I was bemused by the title when I first saw it. However, it seems that sympathetic ink, both in English and French, is an alternative name for invisible ink, a term more common in the US than in the UK. While the title may be somewhat odd, the story is your standard Modiano.

Our narrator is a young man, called Jean Eyben who has a Belgian passport (but, as this is Modiano, it does not necessarily mean that he is Belgian). As usual he wants to be a writer but has taken up another job, both to earn a living and give him material for his writing. This job is working with the Hutte Agency, a small detective agency. His first job is to track down a woman called Noëlle Lefebvre.

He has three clues: her (old) address, her card which allows her to pick up her mail at the poste restante section of the post office and the name of a café where she used to hang out. The first two prove fruitless but he does, eventually, meet someone at the café who used to know her. He is Gérard Mourade, a would-be actor.

Mourade tells him, to his surprise, that Noëlle is married, to a man interestingly named Roger Behaviour. It seems that Roger had also been looking for her but that he, too, now seems to have disappeared. He also learns that she worked for a famous leather goods shop.

In usual Modiano fashion we jump forward ten years, giving him the chance to comment on changes in Paris (blocks of flats knocked down) and we also go back a bit but not to the time of the original story. He picks up clues, some of which lead somewhere while others do not. He even resorts to the Internet but with no success.

Gradually, over the years he follows various trails, some misleading, some involving people who are not who they seem to be and often leading to dead ends. He tells us more than once that he wants to tell this tale in chronological order but then does not.

I have a very strange feeling. It seems to me as if everything was written in invisible ink. Earlier, when with Mourade, he had visited Noëlle’s flat. He had found her diary and stolen it.
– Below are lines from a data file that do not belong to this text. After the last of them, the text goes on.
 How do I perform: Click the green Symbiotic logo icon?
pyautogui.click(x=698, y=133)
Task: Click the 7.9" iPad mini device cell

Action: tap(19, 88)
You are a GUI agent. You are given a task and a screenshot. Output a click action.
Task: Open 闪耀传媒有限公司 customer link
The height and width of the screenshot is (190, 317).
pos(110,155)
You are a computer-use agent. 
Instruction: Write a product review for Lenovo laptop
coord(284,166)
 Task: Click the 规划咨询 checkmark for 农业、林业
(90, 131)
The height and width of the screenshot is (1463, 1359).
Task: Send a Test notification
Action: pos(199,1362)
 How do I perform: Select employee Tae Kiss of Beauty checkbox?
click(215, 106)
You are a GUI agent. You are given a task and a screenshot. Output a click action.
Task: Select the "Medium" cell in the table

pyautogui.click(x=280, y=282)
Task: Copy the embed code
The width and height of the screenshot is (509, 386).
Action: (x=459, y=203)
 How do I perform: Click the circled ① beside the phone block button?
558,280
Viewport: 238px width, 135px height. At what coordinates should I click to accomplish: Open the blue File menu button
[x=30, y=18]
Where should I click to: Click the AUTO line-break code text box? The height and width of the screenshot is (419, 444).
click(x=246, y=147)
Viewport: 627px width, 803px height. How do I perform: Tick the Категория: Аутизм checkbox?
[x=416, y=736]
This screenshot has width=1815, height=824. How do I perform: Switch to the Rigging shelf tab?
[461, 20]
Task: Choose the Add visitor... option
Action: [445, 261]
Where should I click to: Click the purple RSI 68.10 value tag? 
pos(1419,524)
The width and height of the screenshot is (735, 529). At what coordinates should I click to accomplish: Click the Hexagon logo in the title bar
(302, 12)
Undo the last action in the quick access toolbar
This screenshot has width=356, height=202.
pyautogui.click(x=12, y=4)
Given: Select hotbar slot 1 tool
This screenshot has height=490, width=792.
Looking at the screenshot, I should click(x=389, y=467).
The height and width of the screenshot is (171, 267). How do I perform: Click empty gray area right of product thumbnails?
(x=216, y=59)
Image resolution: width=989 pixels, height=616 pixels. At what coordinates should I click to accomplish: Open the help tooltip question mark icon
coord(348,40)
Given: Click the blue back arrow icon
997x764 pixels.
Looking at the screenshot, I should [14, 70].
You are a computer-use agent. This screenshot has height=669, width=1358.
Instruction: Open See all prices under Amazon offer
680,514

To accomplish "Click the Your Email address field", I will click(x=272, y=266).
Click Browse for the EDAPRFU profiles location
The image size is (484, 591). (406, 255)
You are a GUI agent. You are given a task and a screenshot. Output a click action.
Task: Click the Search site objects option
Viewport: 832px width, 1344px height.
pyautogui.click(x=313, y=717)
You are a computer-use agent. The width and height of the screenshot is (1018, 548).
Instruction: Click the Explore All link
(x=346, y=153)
There was not much information in it but later, much later, he realises some of the entries had been written in invisible ink. However, the invisible ink theme becomes a metaphor both for his life and, in particular, for this story and his involvement in it. If you sometimes have gaps in your memory, all the details of your life are written somewhere in invisible ink.

Jean claims that he tries to forget the past but, as often in Modiano’s work, it comes creeping up on him. We learn that he had grown up in the Annecy area as had Noëlle. Indeed, mutual connections are one of his sources though, as with all his researches, they only provide rudimentary information. However, it does make him go back, to a certain degree, to his past, a past which, as with many of us, can suddenly unexpectedly reappear.

I found this book to be one of his most interesting. Though it it is similar in style to his earlier ones, it seems more mature, not least because of the somewhat surprising ending, the fact that we have his name and his focus on the main plot line.